What is needed: Please output every record exactly, keeping each line as it is.

Data for this exercise:
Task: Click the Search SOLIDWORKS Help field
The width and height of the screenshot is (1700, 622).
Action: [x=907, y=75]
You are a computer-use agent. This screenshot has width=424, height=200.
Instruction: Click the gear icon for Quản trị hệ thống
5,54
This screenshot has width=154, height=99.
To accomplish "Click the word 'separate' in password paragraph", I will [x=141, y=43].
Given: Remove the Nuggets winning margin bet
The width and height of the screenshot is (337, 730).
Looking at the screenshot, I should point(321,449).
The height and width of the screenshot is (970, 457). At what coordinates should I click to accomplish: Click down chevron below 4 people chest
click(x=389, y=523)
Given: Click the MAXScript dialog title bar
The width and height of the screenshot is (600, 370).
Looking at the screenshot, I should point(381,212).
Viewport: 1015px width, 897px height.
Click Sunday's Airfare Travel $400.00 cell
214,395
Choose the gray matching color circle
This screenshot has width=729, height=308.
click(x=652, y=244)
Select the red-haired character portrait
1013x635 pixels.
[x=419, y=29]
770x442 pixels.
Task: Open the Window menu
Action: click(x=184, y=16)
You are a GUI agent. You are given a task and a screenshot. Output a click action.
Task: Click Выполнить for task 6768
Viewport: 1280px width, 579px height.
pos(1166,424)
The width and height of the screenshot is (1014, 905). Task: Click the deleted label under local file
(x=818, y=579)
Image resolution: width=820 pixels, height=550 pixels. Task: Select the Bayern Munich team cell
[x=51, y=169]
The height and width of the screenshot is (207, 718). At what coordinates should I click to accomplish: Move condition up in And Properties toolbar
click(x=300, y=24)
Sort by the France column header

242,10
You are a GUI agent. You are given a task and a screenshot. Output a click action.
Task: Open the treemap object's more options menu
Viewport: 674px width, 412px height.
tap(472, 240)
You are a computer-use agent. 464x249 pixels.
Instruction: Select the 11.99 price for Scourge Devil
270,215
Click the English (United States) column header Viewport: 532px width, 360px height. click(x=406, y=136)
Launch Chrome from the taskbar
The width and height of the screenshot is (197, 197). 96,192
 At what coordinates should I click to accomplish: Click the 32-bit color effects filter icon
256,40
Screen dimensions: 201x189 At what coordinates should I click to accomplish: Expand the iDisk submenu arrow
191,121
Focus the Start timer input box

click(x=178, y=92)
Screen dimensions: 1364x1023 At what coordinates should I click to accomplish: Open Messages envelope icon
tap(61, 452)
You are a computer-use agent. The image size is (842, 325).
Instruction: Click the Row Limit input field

Reply:
Task: Click the Search SOLIDWORKS Help field
The width and height of the screenshot is (1700, 622).
Action: [x=907, y=75]
You are a computer-use agent. This screenshot has width=424, height=200.
Instruction: Click the gear icon for Quản trị hệ thống
5,54
This screenshot has width=154, height=99.
To accomplish "Click the word 'separate' in password paragraph", I will [x=141, y=43].
Given: Remove the Nuggets winning margin bet
The width and height of the screenshot is (337, 730).
Looking at the screenshot, I should point(321,449).
The height and width of the screenshot is (970, 457). At what coordinates should I click to accomplish: Click down chevron below 4 people chest
click(x=389, y=523)
Given: Click the MAXScript dialog title bar
The width and height of the screenshot is (600, 370).
Looking at the screenshot, I should point(381,212).
Viewport: 1015px width, 897px height.
Click Sunday's Airfare Travel $400.00 cell
214,395
Choose the gray matching color circle
This screenshot has width=729, height=308.
click(x=652, y=244)
Select the red-haired character portrait
1013x635 pixels.
[x=419, y=29]
770x442 pixels.
Task: Open the Window menu
Action: click(x=184, y=16)
You are a GUI agent. You are given a task and a screenshot. Output a click action.
Task: Click Выполнить for task 6768
Viewport: 1280px width, 579px height.
pos(1166,424)
The width and height of the screenshot is (1014, 905). Task: Click the deleted label under local file
(x=818, y=579)
Image resolution: width=820 pixels, height=550 pixels. Task: Select the Bayern Munich team cell
[x=51, y=169]
The height and width of the screenshot is (207, 718). At what coordinates should I click to accomplish: Move condition up in And Properties toolbar
click(x=300, y=24)
Sort by the France column header

242,10
You are a GUI agent. You are given a task and a screenshot. Output a click action.
Task: Open the treemap object's more options menu
Viewport: 674px width, 412px height.
tap(472, 240)
You are a computer-use agent. 464x249 pixels.
Instruction: Select the 11.99 price for Scourge Devil
270,215
Click the English (United States) column header Viewport: 532px width, 360px height. click(x=406, y=136)
Launch Chrome from the taskbar
The width and height of the screenshot is (197, 197). 96,192
 At what coordinates should I click to accomplish: Click the 32-bit color effects filter icon
256,40
Screen dimensions: 201x189 At what coordinates should I click to accomplish: Expand the iDisk submenu arrow
191,121
Focus the Start timer input box

click(x=178, y=92)
Screen dimensions: 1364x1023 At what coordinates should I click to accomplish: Open Messages envelope icon
tap(61, 452)
You are a computer-use agent. The image size is (842, 325).
Instruction: Click the Row Limit input field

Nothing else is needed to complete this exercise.